Stored data entries
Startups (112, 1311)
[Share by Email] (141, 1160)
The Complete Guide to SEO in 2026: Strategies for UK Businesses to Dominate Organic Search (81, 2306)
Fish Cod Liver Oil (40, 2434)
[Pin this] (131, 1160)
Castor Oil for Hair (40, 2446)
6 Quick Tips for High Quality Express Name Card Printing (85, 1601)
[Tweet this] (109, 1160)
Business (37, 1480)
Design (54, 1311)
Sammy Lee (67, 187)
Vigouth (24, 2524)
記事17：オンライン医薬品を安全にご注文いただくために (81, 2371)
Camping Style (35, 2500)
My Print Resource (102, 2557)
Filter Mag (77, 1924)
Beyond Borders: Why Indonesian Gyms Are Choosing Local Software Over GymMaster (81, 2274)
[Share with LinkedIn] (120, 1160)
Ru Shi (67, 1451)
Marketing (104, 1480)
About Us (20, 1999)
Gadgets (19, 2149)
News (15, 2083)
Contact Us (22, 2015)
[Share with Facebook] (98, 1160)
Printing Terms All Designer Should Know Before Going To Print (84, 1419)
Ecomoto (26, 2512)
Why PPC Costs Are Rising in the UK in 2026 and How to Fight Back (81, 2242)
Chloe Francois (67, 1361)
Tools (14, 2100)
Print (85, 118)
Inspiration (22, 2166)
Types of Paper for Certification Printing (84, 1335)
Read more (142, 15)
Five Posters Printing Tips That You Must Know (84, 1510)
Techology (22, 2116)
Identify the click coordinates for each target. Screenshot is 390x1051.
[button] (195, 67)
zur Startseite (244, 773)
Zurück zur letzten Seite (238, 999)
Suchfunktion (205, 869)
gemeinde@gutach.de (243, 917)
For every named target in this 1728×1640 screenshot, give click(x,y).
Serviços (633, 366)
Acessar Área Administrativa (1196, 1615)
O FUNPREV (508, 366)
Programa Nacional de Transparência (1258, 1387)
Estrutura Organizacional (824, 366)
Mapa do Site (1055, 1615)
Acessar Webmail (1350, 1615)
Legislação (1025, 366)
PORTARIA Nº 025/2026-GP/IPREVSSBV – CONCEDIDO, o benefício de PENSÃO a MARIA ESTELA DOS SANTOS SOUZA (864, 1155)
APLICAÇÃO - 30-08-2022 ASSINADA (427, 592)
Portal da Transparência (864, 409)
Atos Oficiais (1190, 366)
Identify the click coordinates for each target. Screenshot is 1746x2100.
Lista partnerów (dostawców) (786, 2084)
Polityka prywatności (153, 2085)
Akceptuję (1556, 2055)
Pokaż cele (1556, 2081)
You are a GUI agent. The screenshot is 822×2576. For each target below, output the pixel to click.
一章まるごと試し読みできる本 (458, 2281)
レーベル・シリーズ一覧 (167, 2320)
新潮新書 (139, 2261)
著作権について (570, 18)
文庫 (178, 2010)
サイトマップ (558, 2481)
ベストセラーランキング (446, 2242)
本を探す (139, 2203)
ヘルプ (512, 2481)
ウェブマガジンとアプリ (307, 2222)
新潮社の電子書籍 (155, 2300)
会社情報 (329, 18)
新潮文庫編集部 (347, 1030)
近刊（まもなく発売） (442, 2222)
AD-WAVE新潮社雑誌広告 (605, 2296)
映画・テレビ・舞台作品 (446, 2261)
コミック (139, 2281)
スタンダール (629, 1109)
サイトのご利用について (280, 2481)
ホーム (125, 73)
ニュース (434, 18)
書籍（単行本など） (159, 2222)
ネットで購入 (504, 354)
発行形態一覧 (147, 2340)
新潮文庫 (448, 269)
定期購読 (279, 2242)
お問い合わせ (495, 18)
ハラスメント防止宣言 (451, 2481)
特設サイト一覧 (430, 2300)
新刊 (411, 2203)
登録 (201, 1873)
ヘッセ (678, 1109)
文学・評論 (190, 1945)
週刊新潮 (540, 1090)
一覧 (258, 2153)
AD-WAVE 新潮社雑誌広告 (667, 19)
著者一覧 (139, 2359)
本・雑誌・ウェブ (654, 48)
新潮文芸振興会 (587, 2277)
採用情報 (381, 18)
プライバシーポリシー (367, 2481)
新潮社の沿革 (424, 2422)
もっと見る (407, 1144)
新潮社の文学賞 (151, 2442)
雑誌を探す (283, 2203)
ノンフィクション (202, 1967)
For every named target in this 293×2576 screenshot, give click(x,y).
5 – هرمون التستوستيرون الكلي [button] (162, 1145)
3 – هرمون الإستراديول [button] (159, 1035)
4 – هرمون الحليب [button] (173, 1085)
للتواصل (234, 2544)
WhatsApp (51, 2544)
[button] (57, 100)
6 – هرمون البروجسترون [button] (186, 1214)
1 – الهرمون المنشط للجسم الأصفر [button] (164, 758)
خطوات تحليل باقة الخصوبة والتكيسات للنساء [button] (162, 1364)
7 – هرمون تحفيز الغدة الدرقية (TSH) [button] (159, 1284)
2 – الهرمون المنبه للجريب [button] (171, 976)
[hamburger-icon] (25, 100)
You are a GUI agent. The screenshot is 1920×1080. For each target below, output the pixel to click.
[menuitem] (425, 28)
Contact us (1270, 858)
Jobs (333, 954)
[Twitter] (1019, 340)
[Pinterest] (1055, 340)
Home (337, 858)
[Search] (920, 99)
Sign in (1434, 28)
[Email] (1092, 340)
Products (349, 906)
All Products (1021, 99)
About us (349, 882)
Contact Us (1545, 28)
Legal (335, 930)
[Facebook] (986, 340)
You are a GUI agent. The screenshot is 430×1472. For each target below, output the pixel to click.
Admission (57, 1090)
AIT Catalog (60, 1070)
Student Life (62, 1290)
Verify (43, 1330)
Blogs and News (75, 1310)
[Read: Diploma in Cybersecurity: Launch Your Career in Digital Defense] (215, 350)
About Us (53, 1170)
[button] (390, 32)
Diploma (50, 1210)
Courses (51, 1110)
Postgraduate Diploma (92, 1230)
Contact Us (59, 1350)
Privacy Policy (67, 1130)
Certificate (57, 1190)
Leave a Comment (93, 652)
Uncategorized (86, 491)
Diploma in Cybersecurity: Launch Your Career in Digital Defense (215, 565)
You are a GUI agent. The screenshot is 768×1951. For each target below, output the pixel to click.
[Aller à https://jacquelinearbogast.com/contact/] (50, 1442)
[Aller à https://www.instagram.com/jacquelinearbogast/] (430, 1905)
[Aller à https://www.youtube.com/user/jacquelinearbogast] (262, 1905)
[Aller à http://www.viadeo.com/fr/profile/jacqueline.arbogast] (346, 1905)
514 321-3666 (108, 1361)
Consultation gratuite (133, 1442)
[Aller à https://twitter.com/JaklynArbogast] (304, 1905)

*Requirement:*
From the data above, reproduce word for word the lines running from the line with "ベストセラーランキング (446, 2242)" to the line with "スタンダール (629, 1109)", ends included.

*Solution:*
ベストセラーランキング (446, 2242)
本を探す (139, 2203)
ヘルプ (512, 2481)
ウェブマガジンとアプリ (307, 2222)
新潮社の電子書籍 (155, 2300)
会社情報 (329, 18)
新潮文庫編集部 (347, 1030)
近刊（まもなく発売） (442, 2222)
AD-WAVE新潮社雑誌広告 (605, 2296)
映画・テレビ・舞台作品 (446, 2261)
コミック (139, 2281)
スタンダール (629, 1109)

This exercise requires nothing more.